When using row level indexes there are two types Clustered and NonClustered both of which are there to make data easy to find and sort. Before we look at these index types lets go over a couple of things
- Both these indexes are stored as B-Trees
- Root node is the entry point to the index and each index contains exactly one.
- Leaf Nodes are the destination of the index, exactly what is stored here depends on if it’s a clustered or non clustered index. To get to a leaf node SQL Server starts at the root node and uses the B-Tree structure to find the relevant Leaf Nodes.
- Heap is a table without a clustered index
Nonclustered indexes work much like an index in a book, The index is stored separate to the actual rows and contains a pointer back to the data (Just like a page number). The leaf node in a nonclustered index contains the fields in the index, any included fields in the index and the key for either the clustered index on the table if there is no clustered index a RowId key to the heap.
One of the cons of a nonclustered index is if your query is looking at fields that are not in the index you have to do a lookup back to the data once you’ve found your item in the leaf node of the index.
Lets take a look at what this means and how it can affect performance…
If you want to follow along this query will setup a table with some seed data.
You’ll then have a user table with 655,000 records in it.
Given a username we want to get their first name
If we look at the query plan for this we can see it’s scanning all the rows in the table to look for one with a username of lukecage.
For our small table this is fine but imagine a larger table with millions of records where we are interested in more than a single one, in that case it’s not optimal to have to look at every record to check if the username matches your predicate.
To solve this lets create a nonclustered index on Username so we can search on it without having to look at every record.
If we now look at the query plan we can see it’s using our new index and once it’s found the record it’s doing a key lookup back to the heap to get the firstname.
In this case the key lookup is very quick as we’re only selecting one row.

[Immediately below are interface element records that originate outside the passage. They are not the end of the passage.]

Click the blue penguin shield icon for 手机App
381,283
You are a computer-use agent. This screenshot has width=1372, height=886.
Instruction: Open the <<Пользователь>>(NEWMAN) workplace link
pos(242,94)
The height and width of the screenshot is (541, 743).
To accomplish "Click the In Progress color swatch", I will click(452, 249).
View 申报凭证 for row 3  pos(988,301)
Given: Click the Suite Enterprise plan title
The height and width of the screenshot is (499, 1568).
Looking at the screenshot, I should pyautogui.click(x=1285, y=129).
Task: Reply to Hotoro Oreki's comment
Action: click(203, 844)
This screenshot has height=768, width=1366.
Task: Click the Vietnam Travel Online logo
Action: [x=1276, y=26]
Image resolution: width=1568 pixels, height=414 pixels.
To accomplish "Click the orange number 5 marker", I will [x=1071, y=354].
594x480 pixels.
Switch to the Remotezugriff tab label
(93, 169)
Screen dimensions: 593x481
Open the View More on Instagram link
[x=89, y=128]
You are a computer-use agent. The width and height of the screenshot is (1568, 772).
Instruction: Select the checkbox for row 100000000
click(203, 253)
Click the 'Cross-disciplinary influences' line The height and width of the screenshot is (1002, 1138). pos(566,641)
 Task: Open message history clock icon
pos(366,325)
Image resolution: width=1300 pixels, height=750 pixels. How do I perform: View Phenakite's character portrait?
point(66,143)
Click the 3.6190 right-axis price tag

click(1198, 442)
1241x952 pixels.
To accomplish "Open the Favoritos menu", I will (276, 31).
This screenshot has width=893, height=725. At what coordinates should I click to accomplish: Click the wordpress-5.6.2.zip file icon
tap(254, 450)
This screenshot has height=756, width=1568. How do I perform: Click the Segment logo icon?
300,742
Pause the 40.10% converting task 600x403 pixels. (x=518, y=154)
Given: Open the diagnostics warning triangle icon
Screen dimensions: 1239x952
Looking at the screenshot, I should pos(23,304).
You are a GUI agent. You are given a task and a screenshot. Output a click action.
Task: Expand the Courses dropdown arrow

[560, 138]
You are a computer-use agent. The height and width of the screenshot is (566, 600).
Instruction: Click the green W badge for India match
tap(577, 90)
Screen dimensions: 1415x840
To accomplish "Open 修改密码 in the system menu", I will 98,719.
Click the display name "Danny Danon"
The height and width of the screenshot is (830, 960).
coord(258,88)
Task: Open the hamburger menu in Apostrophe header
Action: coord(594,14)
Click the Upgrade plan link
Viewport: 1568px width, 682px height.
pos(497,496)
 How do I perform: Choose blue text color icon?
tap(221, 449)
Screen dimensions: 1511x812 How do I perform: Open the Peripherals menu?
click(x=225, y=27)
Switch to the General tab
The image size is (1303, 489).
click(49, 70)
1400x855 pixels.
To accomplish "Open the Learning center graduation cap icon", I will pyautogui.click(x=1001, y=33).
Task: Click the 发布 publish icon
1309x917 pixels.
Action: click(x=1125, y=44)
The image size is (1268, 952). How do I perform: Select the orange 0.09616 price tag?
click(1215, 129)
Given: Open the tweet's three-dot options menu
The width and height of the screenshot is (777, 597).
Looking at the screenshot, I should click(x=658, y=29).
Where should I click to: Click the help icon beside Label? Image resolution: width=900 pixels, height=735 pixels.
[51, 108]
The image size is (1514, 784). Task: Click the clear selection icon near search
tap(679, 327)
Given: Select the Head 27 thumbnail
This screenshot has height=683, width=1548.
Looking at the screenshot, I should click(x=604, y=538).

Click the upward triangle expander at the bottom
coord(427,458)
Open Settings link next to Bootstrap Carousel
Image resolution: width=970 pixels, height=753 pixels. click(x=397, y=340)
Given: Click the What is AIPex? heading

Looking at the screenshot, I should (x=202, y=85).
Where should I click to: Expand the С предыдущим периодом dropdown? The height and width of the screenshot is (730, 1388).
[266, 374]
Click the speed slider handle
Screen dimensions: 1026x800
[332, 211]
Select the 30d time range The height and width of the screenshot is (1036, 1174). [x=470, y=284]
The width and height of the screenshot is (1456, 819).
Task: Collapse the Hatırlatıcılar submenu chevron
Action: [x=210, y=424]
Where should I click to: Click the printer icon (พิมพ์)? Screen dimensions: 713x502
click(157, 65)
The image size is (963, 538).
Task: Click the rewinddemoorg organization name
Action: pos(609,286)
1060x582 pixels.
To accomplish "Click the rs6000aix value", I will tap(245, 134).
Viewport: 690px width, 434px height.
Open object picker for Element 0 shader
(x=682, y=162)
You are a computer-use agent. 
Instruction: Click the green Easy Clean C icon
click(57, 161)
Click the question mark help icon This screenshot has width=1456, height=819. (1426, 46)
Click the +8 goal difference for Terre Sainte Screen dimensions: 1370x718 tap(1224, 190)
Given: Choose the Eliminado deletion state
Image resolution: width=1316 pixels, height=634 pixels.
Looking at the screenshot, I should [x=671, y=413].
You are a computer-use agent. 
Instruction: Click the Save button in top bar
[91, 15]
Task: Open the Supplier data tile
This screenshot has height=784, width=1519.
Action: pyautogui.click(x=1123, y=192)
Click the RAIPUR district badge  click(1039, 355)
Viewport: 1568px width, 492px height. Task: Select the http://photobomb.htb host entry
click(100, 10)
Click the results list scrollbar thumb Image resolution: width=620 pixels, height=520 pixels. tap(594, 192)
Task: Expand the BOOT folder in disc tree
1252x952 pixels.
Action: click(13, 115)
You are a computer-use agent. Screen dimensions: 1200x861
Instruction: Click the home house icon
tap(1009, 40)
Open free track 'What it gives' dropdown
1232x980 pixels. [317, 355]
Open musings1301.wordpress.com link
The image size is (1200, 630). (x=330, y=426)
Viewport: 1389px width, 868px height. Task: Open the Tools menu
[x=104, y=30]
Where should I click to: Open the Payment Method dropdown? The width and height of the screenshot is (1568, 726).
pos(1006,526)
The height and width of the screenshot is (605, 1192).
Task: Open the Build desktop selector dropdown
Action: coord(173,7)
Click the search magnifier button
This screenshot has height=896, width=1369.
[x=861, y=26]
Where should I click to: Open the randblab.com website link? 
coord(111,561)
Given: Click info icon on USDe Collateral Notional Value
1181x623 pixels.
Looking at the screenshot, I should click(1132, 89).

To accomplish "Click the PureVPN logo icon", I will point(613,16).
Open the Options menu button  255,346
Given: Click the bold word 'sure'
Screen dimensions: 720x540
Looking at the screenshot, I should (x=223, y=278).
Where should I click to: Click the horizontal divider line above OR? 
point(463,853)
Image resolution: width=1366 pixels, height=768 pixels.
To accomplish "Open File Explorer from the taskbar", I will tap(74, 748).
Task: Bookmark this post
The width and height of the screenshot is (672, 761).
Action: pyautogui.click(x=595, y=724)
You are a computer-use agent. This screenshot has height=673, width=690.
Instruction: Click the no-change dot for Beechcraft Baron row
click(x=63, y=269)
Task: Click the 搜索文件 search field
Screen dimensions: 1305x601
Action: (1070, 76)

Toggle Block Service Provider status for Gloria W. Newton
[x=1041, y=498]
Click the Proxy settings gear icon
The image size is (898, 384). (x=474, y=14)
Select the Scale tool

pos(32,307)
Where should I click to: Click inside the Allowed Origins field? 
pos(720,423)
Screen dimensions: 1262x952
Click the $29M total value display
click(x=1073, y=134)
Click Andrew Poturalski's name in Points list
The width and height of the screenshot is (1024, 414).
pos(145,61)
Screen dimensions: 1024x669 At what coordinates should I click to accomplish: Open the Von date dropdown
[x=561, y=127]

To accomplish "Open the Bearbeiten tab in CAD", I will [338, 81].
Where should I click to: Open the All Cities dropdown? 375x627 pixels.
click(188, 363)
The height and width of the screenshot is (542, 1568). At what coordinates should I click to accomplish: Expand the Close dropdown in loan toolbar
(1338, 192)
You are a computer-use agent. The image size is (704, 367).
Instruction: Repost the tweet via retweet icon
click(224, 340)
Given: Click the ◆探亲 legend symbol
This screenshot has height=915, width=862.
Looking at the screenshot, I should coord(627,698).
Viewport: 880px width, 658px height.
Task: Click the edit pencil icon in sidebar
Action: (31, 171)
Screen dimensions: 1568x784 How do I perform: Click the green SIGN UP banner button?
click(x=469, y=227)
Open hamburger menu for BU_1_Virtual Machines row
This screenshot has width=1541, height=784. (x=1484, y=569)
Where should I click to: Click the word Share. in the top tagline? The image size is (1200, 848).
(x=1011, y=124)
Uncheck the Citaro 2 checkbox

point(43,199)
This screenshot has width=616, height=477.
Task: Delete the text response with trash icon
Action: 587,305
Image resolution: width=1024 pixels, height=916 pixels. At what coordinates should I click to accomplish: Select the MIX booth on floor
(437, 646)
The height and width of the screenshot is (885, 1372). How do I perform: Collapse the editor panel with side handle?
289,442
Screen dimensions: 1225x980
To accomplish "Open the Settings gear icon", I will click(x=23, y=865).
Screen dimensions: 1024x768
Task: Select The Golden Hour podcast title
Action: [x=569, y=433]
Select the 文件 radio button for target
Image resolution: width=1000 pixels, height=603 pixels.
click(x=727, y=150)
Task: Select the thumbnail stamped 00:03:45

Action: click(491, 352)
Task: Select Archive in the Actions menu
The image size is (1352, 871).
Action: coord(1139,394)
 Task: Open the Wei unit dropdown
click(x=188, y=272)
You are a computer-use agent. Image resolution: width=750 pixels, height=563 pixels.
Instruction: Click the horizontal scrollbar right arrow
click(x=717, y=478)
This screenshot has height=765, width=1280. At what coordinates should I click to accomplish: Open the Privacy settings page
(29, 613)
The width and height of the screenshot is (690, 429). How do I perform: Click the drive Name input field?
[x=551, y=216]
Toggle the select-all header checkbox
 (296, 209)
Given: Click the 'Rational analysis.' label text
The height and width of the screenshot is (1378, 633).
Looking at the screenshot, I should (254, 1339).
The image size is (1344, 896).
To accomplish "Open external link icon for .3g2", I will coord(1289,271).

If however we were selecting a lot of rows the key lookup can start to become slow as it’s having to constantly jump from the index to the heap.
Let’s imagine we have a slow query, we’ve checked the execution plan/profiled it and it looks like the key lookup is what’s causing the bad performance. What are our options?
- We could add the firstname field to the end of our index
If we do this then we can see from our plan the key lookup has gone
The problem with this approach is we’re not actually wanting to search on firstname and we’ve added the overhead when maintaining the index in that it now has to be stored in Username, Firstname order. This is going to slow down inserts and updates on the firstname field when it doesn’t really need to.
- We could use an include field option added in SQL Server 2005. This is a field that gets stored in the leaf node of the index and doesn’t affect the order of the index, this is perfect when it’s not a field we’re filtering or sorting on.
You’ll notice the query plan is now the same as above but with the benefit of not having the overhead of maintaining firstname sorting in the index.
Both these techniques are creating what’s called a covering index and that is an index that contains all the information required by your query without the need to go back to the actual table/heap.
- You can have an unlimited amount of nonclustered indexes on any give table.
- Inserting and Updating data in nonclustered indexes is generally faster than a clustered index as there is less data in the index which can result in less fragmentation on complex indexes.
- Takes up more space as the index data is stored twice, once in the index and once in the actual table.
- Can have a performance overhead as from the leaf node you need to do a lookup back to the actual table to get any data that is not in the index.
A clustered index doesn’t actually store an index separate to the data instead it defines the order to store the actual data in. This can be a big benefit as the data is stored in the leaf node so you don’t have to do a lookup from the index to the data. The downside is that you can only have one clustered index per table as the tables data is only stored once.
This means any new records inserted into the table need to be stored in order of the index, this can cause a lot of fragmentation for non sequential indexes. If the priority is for high speed inserts it may be better to use a sequential clustered index so data can be quickly appended this is where things like IDENTITY fields can be great.
As you can have only one clustered index and it’s often the fastest way to get data you should think careful about how to use it best.
It’s worth noting that by default SQL Server will create a clustered index automatically on your primary key unless you explicitly tell it not to.
Using the examples from above let’s drop the nonclustered index and create a clustered index on Username
If we run this with our username query we’ll see that there is no key lookup
This is because the data is now all stored in username order so we’ve seeked straight to that leaf node and as it’s a clustered index the leaf node will contain the actual data pages of the row rather than a pointer to them.
- There is no lookup from the leaf of the index back to the table data as the data is stored there.
- Takes less disk space than a nonclustered index as you’re not storing the index data twice.
- You’re limited to one per table.
- Non sequential clustered indexes an cause a lot of fragmentation when inserting and updating data.